- Goal of the exercise
Reproduce the whole listing exactly.

- Record extracts
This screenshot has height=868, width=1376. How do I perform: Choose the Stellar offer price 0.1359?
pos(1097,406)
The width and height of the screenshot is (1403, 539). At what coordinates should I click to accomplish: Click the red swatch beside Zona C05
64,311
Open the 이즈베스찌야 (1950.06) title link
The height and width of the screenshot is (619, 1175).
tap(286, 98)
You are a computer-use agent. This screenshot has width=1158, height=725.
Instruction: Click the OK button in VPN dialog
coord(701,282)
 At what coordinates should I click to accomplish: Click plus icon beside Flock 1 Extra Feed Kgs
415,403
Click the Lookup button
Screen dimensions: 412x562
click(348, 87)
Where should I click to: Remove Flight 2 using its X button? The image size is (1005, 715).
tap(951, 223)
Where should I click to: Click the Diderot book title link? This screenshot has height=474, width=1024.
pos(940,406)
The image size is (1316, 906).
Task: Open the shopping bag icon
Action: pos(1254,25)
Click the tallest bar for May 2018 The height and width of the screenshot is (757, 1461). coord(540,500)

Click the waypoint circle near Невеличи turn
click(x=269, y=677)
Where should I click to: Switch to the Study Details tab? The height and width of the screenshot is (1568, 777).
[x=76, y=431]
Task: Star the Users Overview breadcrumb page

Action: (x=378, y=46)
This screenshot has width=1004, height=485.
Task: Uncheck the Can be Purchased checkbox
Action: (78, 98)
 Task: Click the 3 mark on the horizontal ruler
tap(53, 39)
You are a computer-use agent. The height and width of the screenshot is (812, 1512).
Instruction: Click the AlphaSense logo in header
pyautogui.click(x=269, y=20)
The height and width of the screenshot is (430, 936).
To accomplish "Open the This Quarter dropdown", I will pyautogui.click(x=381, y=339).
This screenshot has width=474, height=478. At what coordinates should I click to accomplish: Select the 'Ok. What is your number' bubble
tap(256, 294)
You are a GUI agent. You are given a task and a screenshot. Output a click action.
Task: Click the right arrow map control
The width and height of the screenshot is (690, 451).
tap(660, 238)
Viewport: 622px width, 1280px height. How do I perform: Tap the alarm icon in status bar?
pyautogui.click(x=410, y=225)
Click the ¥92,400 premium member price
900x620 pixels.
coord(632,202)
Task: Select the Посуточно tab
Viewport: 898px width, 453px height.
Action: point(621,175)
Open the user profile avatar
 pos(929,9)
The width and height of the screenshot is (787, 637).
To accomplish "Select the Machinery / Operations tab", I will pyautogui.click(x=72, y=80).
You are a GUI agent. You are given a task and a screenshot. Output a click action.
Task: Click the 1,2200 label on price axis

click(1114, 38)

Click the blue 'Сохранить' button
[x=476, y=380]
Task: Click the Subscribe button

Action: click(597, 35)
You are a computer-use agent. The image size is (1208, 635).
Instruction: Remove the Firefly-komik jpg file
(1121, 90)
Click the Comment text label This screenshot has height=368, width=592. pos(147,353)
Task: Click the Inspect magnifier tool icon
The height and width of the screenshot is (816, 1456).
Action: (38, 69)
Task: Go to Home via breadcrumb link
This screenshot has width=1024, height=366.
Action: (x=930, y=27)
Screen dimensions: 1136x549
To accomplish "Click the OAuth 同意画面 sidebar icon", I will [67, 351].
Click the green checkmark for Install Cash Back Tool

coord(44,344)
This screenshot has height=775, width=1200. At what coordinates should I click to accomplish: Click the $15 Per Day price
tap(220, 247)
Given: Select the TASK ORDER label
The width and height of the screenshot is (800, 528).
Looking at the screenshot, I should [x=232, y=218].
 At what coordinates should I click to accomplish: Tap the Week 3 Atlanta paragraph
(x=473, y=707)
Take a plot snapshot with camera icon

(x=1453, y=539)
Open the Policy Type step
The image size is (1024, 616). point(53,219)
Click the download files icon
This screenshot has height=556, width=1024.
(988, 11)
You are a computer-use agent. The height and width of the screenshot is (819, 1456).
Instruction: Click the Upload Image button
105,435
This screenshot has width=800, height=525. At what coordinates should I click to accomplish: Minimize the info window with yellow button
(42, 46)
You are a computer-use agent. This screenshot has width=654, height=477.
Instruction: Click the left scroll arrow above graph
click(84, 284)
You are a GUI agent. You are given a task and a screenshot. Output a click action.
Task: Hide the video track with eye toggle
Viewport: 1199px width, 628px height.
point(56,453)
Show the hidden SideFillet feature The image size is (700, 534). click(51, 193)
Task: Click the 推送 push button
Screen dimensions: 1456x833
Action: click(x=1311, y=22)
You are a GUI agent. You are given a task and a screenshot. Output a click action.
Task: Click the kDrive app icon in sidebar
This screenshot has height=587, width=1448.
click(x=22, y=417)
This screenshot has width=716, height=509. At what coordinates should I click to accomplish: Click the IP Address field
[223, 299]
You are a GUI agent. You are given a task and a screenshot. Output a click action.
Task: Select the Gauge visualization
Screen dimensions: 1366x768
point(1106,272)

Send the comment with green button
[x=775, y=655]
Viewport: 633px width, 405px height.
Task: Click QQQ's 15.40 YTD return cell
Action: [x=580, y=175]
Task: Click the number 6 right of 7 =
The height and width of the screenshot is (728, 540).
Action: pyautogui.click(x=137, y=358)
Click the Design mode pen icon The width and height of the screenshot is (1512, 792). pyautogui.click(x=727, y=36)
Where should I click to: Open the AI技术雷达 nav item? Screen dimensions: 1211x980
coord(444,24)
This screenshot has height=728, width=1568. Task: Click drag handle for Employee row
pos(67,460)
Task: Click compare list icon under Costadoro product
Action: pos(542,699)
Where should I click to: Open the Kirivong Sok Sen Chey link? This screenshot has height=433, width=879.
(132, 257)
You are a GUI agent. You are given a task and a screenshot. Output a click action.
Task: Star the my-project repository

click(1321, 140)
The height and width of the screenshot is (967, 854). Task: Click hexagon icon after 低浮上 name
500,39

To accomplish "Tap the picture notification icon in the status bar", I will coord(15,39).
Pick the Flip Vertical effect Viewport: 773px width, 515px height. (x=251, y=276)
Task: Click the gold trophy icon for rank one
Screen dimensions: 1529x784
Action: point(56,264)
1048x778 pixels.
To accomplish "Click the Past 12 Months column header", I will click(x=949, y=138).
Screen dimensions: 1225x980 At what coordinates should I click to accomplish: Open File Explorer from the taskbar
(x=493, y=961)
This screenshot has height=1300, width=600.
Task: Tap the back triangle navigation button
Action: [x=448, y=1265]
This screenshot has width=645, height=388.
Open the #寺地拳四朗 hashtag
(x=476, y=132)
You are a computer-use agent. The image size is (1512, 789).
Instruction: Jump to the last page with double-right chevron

- Reply to the exercise
This screenshot has height=868, width=1376. How do I perform: Choose the Stellar offer price 0.1359?
pos(1097,406)
The width and height of the screenshot is (1403, 539). At what coordinates should I click to accomplish: Click the red swatch beside Zona C05
64,311
Open the 이즈베스찌야 (1950.06) title link
The height and width of the screenshot is (619, 1175).
tap(286, 98)
You are a computer-use agent. This screenshot has width=1158, height=725.
Instruction: Click the OK button in VPN dialog
coord(701,282)
 At what coordinates should I click to accomplish: Click plus icon beside Flock 1 Extra Feed Kgs
415,403
Click the Lookup button
Screen dimensions: 412x562
click(348, 87)
Where should I click to: Remove Flight 2 using its X button? The image size is (1005, 715).
tap(951, 223)
Where should I click to: Click the Diderot book title link? This screenshot has height=474, width=1024.
pos(940,406)
The image size is (1316, 906).
Task: Open the shopping bag icon
Action: pos(1254,25)
Click the tallest bar for May 2018 The height and width of the screenshot is (757, 1461). coord(540,500)

Click the waypoint circle near Невеличи turn
click(x=269, y=677)
Where should I click to: Switch to the Study Details tab? The height and width of the screenshot is (1568, 777).
[x=76, y=431]
Task: Star the Users Overview breadcrumb page

Action: (x=378, y=46)
This screenshot has width=1004, height=485.
Task: Uncheck the Can be Purchased checkbox
Action: (78, 98)
 Task: Click the 3 mark on the horizontal ruler
tap(53, 39)
You are a computer-use agent. The height and width of the screenshot is (812, 1512).
Instruction: Click the AlphaSense logo in header
pyautogui.click(x=269, y=20)
The height and width of the screenshot is (430, 936).
To accomplish "Open the This Quarter dropdown", I will pyautogui.click(x=381, y=339).
This screenshot has width=474, height=478. At what coordinates should I click to accomplish: Select the 'Ok. What is your number' bubble
tap(256, 294)
You are a GUI agent. You are given a task and a screenshot. Output a click action.
Task: Click the right arrow map control
The width and height of the screenshot is (690, 451).
tap(660, 238)
Viewport: 622px width, 1280px height. How do I perform: Tap the alarm icon in status bar?
pyautogui.click(x=410, y=225)
Click the ¥92,400 premium member price
900x620 pixels.
coord(632,202)
Task: Select the Посуточно tab
Viewport: 898px width, 453px height.
Action: point(621,175)
Open the user profile avatar
 pos(929,9)
The width and height of the screenshot is (787, 637).
To accomplish "Select the Machinery / Operations tab", I will pyautogui.click(x=72, y=80).
You are a GUI agent. You are given a task and a screenshot. Output a click action.
Task: Click the 1,2200 label on price axis

click(1114, 38)

Click the blue 'Сохранить' button
[x=476, y=380]
Task: Click the Subscribe button

Action: click(597, 35)
You are a computer-use agent. The image size is (1208, 635).
Instruction: Remove the Firefly-komik jpg file
(1121, 90)
Click the Comment text label This screenshot has height=368, width=592. pos(147,353)
Task: Click the Inspect magnifier tool icon
The height and width of the screenshot is (816, 1456).
Action: (38, 69)
Task: Go to Home via breadcrumb link
This screenshot has width=1024, height=366.
Action: (x=930, y=27)
Screen dimensions: 1136x549
To accomplish "Click the OAuth 同意画面 sidebar icon", I will [67, 351].
Click the green checkmark for Install Cash Back Tool

coord(44,344)
This screenshot has height=775, width=1200. At what coordinates should I click to accomplish: Click the $15 Per Day price
tap(220, 247)
Given: Select the TASK ORDER label
The width and height of the screenshot is (800, 528).
Looking at the screenshot, I should [x=232, y=218].
 At what coordinates should I click to accomplish: Tap the Week 3 Atlanta paragraph
(x=473, y=707)
Take a plot snapshot with camera icon

(x=1453, y=539)
Open the Policy Type step
The image size is (1024, 616). point(53,219)
Click the download files icon
This screenshot has height=556, width=1024.
(988, 11)
You are a computer-use agent. The height and width of the screenshot is (819, 1456).
Instruction: Click the Upload Image button
105,435
This screenshot has width=800, height=525. At what coordinates should I click to accomplish: Minimize the info window with yellow button
(42, 46)
You are a computer-use agent. This screenshot has width=654, height=477.
Instruction: Click the left scroll arrow above graph
click(84, 284)
You are a GUI agent. You are given a task and a screenshot. Output a click action.
Task: Hide the video track with eye toggle
Viewport: 1199px width, 628px height.
point(56,453)
Show the hidden SideFillet feature The image size is (700, 534). click(51, 193)
Task: Click the 推送 push button
Screen dimensions: 1456x833
Action: click(x=1311, y=22)
You are a GUI agent. You are given a task and a screenshot. Output a click action.
Task: Click the kDrive app icon in sidebar
This screenshot has height=587, width=1448.
click(x=22, y=417)
This screenshot has width=716, height=509. At what coordinates should I click to accomplish: Click the IP Address field
[223, 299]
You are a GUI agent. You are given a task and a screenshot. Output a click action.
Task: Select the Gauge visualization
Screen dimensions: 1366x768
point(1106,272)

Send the comment with green button
[x=775, y=655]
Viewport: 633px width, 405px height.
Task: Click QQQ's 15.40 YTD return cell
Action: [x=580, y=175]
Task: Click the number 6 right of 7 =
The height and width of the screenshot is (728, 540).
Action: pyautogui.click(x=137, y=358)
Click the Design mode pen icon The width and height of the screenshot is (1512, 792). pyautogui.click(x=727, y=36)
Where should I click to: Open the AI技术雷达 nav item? Screen dimensions: 1211x980
coord(444,24)
This screenshot has height=728, width=1568. Task: Click drag handle for Employee row
pos(67,460)
Task: Click compare list icon under Costadoro product
Action: pos(542,699)
Where should I click to: Open the Kirivong Sok Sen Chey link? This screenshot has height=433, width=879.
(132, 257)
You are a GUI agent. You are given a task and a screenshot. Output a click action.
Task: Star the my-project repository

click(1321, 140)
The height and width of the screenshot is (967, 854). Task: Click hexagon icon after 低浮上 name
500,39

To accomplish "Tap the picture notification icon in the status bar", I will coord(15,39).
Pick the Flip Vertical effect Viewport: 773px width, 515px height. (x=251, y=276)
Task: Click the gold trophy icon for rank one
Screen dimensions: 1529x784
Action: point(56,264)
1048x778 pixels.
To accomplish "Click the Past 12 Months column header", I will click(x=949, y=138).
Screen dimensions: 1225x980 At what coordinates should I click to accomplish: Open File Explorer from the taskbar
(x=493, y=961)
This screenshot has height=1300, width=600.
Task: Tap the back triangle navigation button
Action: [x=448, y=1265]
This screenshot has width=645, height=388.
Open the #寺地拳四朗 hashtag
(x=476, y=132)
You are a computer-use agent. The image size is (1512, 789).
Instruction: Jump to the last page with double-right chevron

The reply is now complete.